## SUPPLIED MATERIAL
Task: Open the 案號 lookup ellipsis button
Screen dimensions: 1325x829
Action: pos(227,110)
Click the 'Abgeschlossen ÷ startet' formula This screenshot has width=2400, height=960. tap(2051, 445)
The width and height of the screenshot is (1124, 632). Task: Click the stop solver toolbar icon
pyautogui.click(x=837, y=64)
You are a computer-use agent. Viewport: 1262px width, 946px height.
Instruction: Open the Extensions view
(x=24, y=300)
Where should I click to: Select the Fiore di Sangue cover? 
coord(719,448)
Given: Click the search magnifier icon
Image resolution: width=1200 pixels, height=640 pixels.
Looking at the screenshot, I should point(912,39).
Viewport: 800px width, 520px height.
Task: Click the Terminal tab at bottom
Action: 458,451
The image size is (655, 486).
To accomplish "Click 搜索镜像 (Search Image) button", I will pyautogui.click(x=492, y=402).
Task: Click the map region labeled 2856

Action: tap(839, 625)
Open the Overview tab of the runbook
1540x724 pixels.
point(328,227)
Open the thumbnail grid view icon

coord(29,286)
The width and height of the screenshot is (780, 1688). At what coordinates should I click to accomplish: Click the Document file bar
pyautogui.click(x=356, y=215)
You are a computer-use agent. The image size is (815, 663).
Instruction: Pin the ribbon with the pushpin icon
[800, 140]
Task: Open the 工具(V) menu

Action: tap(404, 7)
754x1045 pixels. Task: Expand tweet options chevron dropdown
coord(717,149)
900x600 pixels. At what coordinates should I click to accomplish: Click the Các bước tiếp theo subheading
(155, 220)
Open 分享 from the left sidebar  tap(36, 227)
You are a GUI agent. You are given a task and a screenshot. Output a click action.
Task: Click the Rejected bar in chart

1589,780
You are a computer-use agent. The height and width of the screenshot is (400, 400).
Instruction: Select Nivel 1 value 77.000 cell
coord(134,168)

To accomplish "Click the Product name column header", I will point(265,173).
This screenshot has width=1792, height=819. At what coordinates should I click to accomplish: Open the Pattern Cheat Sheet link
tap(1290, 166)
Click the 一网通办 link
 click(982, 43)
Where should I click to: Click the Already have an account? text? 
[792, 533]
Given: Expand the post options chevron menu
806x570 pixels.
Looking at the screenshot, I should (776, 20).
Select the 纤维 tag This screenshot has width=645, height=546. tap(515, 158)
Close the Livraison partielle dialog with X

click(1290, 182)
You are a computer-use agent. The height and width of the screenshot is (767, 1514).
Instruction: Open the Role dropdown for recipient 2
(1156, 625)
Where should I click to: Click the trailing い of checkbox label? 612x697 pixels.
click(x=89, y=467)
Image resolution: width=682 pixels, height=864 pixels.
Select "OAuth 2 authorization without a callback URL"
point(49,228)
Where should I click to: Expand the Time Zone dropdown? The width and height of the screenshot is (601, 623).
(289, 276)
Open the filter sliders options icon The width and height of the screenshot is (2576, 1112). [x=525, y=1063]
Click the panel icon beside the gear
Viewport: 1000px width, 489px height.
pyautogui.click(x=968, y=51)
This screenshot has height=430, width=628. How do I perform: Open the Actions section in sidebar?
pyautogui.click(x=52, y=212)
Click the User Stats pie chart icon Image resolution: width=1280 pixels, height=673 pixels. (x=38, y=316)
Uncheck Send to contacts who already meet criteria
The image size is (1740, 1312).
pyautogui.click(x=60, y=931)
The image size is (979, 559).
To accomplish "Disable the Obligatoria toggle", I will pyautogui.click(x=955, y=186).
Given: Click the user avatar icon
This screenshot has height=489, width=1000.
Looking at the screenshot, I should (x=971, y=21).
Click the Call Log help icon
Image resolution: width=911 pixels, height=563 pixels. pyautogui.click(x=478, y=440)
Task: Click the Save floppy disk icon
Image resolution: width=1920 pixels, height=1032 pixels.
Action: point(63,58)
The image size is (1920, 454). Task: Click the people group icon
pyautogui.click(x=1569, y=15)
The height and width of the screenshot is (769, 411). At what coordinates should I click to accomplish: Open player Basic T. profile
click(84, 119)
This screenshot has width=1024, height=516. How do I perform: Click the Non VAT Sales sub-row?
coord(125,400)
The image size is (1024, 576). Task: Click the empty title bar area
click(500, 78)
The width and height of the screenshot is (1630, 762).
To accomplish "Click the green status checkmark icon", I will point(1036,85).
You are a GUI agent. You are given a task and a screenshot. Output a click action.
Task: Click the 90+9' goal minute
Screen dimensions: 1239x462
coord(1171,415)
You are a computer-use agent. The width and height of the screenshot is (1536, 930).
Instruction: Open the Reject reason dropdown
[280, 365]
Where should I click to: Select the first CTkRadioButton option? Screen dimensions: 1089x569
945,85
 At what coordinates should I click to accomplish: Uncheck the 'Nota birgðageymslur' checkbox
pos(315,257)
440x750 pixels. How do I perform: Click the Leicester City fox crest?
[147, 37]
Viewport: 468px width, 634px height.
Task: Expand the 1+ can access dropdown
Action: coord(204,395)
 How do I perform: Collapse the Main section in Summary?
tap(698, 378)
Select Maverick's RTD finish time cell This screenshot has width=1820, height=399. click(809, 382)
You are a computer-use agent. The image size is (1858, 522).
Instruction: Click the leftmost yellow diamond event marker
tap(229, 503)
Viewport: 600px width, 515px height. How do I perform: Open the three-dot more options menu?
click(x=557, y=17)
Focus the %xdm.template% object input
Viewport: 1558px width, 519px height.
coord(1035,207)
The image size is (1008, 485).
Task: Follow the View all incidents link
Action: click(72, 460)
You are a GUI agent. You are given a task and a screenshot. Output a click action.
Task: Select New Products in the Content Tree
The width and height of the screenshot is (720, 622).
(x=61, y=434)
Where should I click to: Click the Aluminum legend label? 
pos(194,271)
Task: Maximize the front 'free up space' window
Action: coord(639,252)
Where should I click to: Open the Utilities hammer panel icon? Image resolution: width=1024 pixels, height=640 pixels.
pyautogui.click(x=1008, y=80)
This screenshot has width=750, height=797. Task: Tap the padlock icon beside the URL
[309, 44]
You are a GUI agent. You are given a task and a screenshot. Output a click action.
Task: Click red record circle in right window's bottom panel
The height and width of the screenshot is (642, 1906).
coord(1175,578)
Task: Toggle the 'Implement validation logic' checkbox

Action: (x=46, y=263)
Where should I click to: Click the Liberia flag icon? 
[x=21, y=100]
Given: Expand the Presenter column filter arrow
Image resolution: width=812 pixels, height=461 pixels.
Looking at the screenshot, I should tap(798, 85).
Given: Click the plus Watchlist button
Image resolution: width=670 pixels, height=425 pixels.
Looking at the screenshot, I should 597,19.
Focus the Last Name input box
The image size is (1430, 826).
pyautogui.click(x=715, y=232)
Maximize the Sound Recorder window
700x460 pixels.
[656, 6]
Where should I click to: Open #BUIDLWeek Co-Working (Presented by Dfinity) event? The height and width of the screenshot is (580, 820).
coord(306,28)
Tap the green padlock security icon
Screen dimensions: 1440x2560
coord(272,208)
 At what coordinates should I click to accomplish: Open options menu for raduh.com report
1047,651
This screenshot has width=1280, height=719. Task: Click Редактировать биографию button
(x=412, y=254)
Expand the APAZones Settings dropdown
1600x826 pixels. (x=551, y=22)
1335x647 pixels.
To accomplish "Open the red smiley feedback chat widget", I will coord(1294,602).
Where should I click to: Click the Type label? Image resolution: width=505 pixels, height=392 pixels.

## WHAT NEEDS TO BE DONE
Search the records for the word "agent". Copy each line where it appears.

## EXERCISE SOLUTION
You are a computer-use agent. Viewport: 1262px width, 946px height.
You are a computer-use agent. The image size is (815, 663).
You are a GUI agent. You are given a task and a screenshot. Output a click action.
You are a computer-use agent. The height and width of the screenshot is (400, 400).
You are a computer-use agent. The height and width of the screenshot is (767, 1514).
You are a GUI agent. You are given a task and a screenshot. Output a click action.
You are a computer-use agent. The width and height of the screenshot is (1536, 930).
You are a computer-use agent. The image size is (1858, 522).
You are a GUI agent. You are given a task and a screenshot. Output a click action.
You are a GUI agent. You are given a task and a screenshot. Output a click action.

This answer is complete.